* _Exercise goal_
Return the lines of the material below word for word, starting at the line that contains "Click the 100.0% opens value for Week 4" and ending at the line that contains "Action: click(587, 21)", with both of those lines included.

* _Excerpted data_
## Begin

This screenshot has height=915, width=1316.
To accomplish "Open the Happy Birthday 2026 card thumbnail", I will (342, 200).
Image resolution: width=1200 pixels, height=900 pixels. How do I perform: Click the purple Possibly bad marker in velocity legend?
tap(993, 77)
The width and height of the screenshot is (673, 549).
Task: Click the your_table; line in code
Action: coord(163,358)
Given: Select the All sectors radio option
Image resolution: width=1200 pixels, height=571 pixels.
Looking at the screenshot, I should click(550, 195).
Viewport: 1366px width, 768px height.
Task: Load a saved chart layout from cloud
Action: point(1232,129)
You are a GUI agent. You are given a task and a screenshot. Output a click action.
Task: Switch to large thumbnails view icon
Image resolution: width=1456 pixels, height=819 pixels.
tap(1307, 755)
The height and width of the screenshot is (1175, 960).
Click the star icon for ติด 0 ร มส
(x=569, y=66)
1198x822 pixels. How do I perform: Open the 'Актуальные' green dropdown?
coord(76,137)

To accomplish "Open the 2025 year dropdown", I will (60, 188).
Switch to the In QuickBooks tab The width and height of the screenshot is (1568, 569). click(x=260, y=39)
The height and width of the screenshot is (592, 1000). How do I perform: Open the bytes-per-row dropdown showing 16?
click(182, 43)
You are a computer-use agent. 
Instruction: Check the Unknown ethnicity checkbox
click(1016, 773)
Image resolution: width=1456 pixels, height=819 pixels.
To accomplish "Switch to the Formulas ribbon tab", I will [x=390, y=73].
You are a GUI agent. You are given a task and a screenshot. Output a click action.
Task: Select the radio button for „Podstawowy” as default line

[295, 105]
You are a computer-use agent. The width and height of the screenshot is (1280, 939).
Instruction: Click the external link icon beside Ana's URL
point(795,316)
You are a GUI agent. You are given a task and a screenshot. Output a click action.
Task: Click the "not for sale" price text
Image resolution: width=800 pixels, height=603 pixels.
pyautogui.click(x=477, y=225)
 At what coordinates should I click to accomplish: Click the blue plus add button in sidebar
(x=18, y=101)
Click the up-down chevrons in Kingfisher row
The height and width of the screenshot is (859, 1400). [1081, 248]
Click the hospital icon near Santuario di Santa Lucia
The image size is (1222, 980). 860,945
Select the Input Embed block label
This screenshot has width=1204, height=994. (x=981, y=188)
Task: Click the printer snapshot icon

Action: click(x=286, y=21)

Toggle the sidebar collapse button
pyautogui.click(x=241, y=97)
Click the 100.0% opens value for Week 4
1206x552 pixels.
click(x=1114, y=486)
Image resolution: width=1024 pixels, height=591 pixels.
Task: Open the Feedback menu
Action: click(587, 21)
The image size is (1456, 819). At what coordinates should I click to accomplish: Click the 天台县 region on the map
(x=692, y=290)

## End

* _Task answer_
Click the 100.0% opens value for Week 4
1206x552 pixels.
click(x=1114, y=486)
Image resolution: width=1024 pixels, height=591 pixels.
Task: Open the Feedback menu
Action: click(587, 21)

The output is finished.